* **Problem description**
Where does "screenshot" occur in the listing? Copy every line that holds it.

* **Dataset records**

§

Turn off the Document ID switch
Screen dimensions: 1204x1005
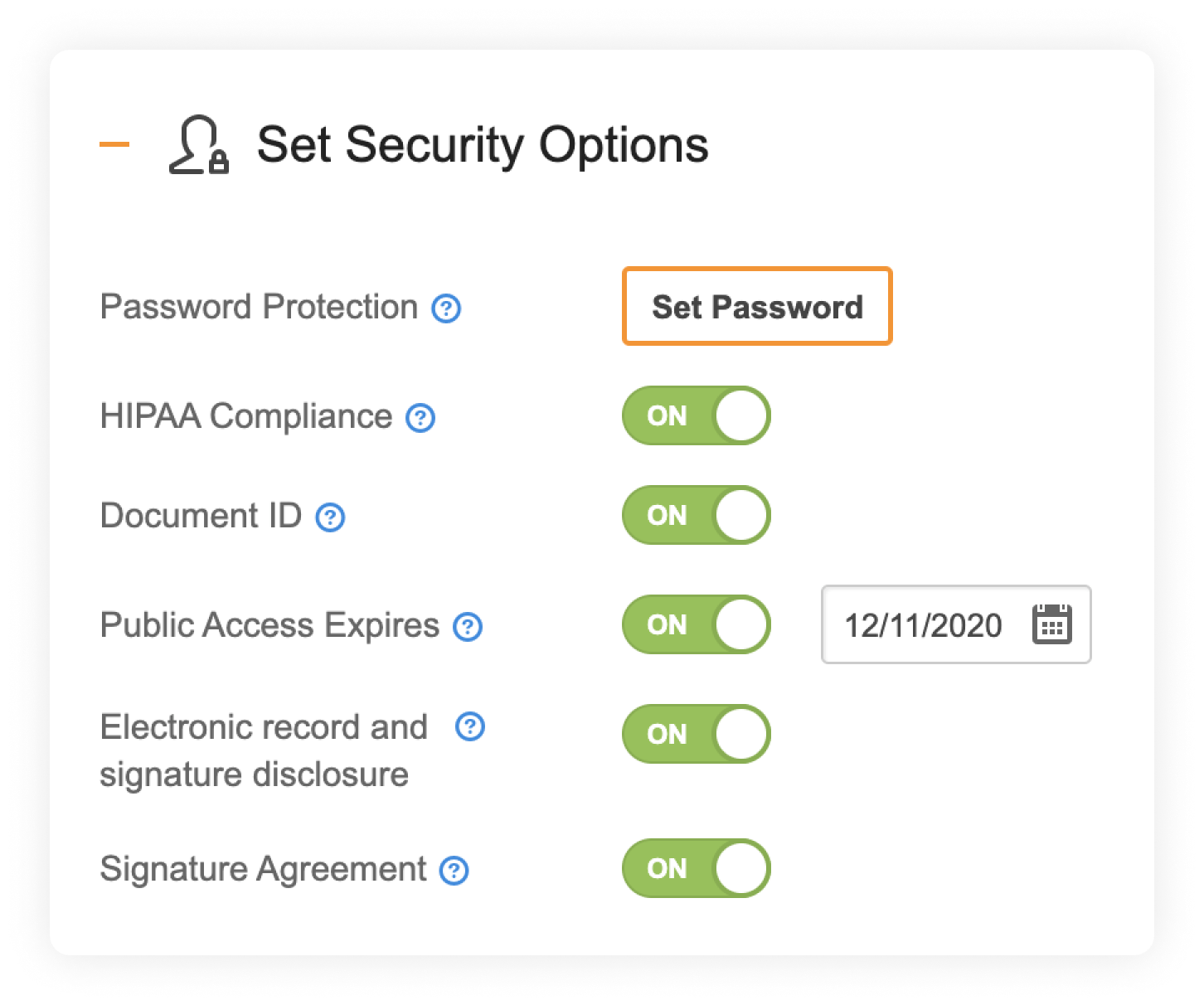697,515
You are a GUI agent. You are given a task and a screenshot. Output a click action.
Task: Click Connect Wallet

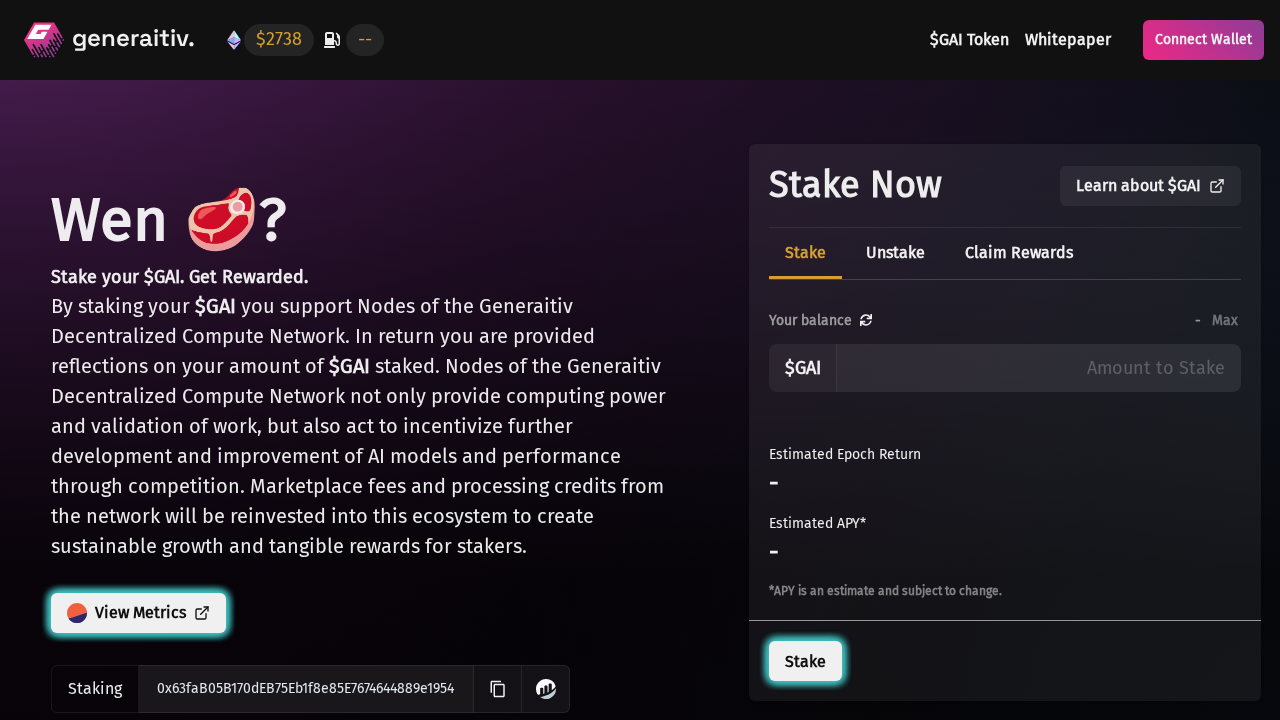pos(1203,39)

§

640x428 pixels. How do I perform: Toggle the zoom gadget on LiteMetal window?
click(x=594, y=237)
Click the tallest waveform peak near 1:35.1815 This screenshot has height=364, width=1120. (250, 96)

§

* **Reply**
You are a GUI agent. You are given a task and a screenshot. Output a click action.
Click the tallest waveform peak near 1:35.1815 This screenshot has height=364, width=1120. (250, 96)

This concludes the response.